_Work to be completed_: List every person named in the episode description of The Daily Show page below, the paragraph that begins "Desi Lydic covers".

The Daily Show: Ears Edition
Trump Escalates China Trade War, Fox News Ignores Market Slide | Mallory McMorrow
Wed, 09 Apr 2025
Desi Lydic covers the ongoing economic crisis from Trump's trade war, which has created tension between Trump's two favorite goons, Peter Navarro and Elon Musk. Meanwhile, Fox News's journalistic integrity is front-and-center with their top story: "Look over there!" Plus, Michael Kosta reports on how the tariff pile-on with China could have American manufacturers like his grandfather screwed. In the latest edition of Everything is Stupid, Ronny Chieng reveals the perverted trend ruining art history across the globe: fondling the breasts of female statues to find love, luck, and second base. Michigan state Sen. Mallory McMorrow talks to Desi Lydic about her book “Hate Won’t Win,” which originated from her viral speech after being slandered by a political rival, and her desire to inspire others to find their own voices and to combat the feeling of political overwhelm by getting active in their communities. She also discusses her campaign for U.S. Senate and upgrading the Democratic message with her vision for a new American dream that centers on “success, safety, and sanity.”See omnystudio.com/listener for privacy information.
What is the current state of the U.S.-China trade war?
Statues. They're not just fancy toilets for pigeons. They're the highest form of art, an expression of beauty that people come from around the world to marvel at. But some idiots are trying to marvel their way to second base.
A popular tourist attraction may soon get an overall because tourists won't stop getting handsy.
The famous Dublin statue of a mythical fishmonger, Molly Malone. Malone's low-cut dress is attracting people's groping hands.
People are rubbing the statues so that the protective covering... has been rubbed away already from the bronze over a couple of years. So we will have to repatinate this regularly, which is a cost.

_Records provided_:
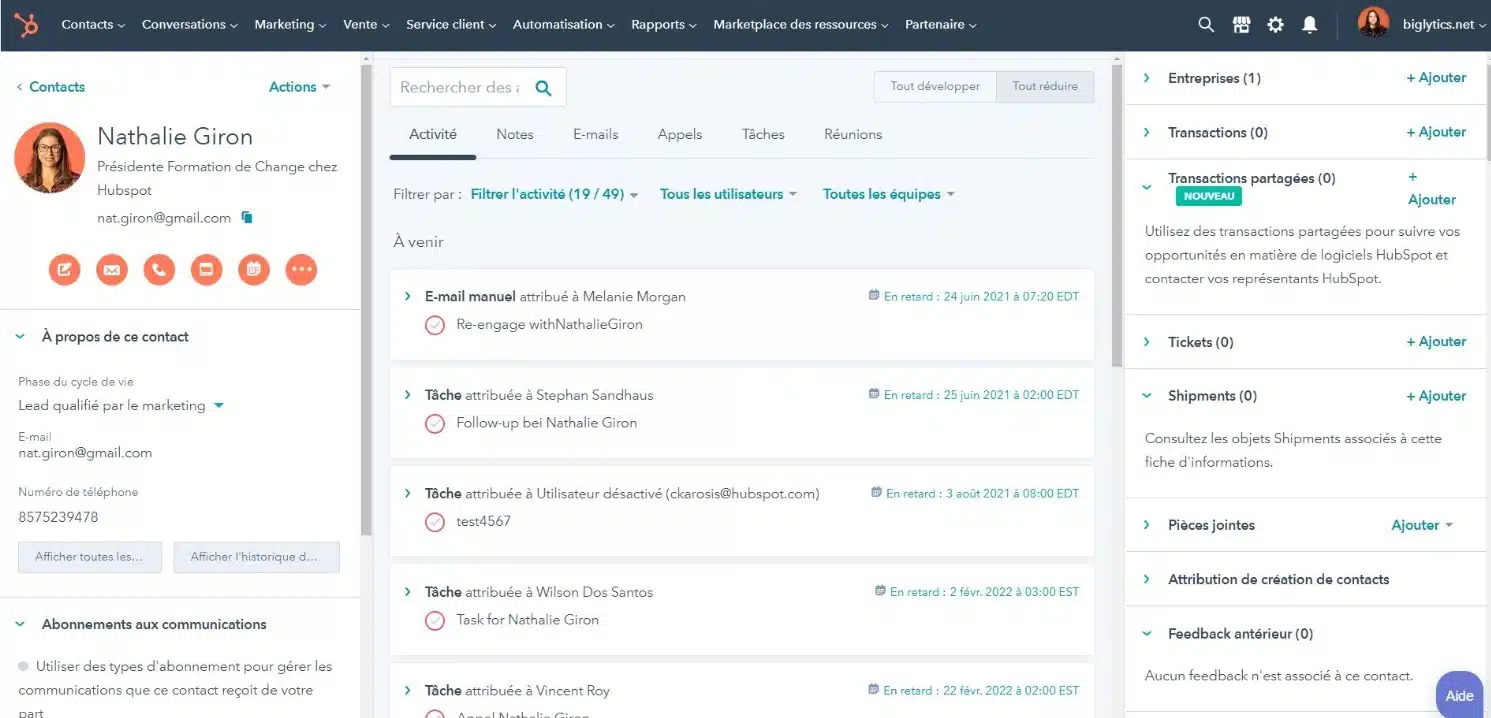The image size is (1491, 718).
Task: Click the orange send email icon
Action: [x=112, y=269]
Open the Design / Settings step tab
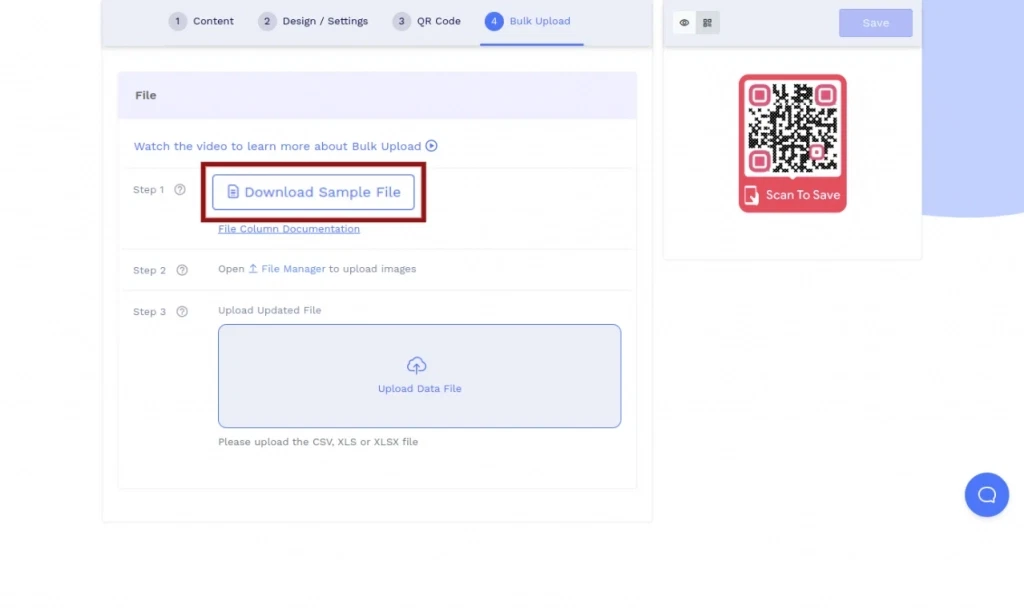Image resolution: width=1024 pixels, height=615 pixels. (313, 21)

_Expected output_: Desi Lydic, Trump, Peter Navarro, Elon Musk, Michael Kosta, Ronny Chieng, Mallory McMorrow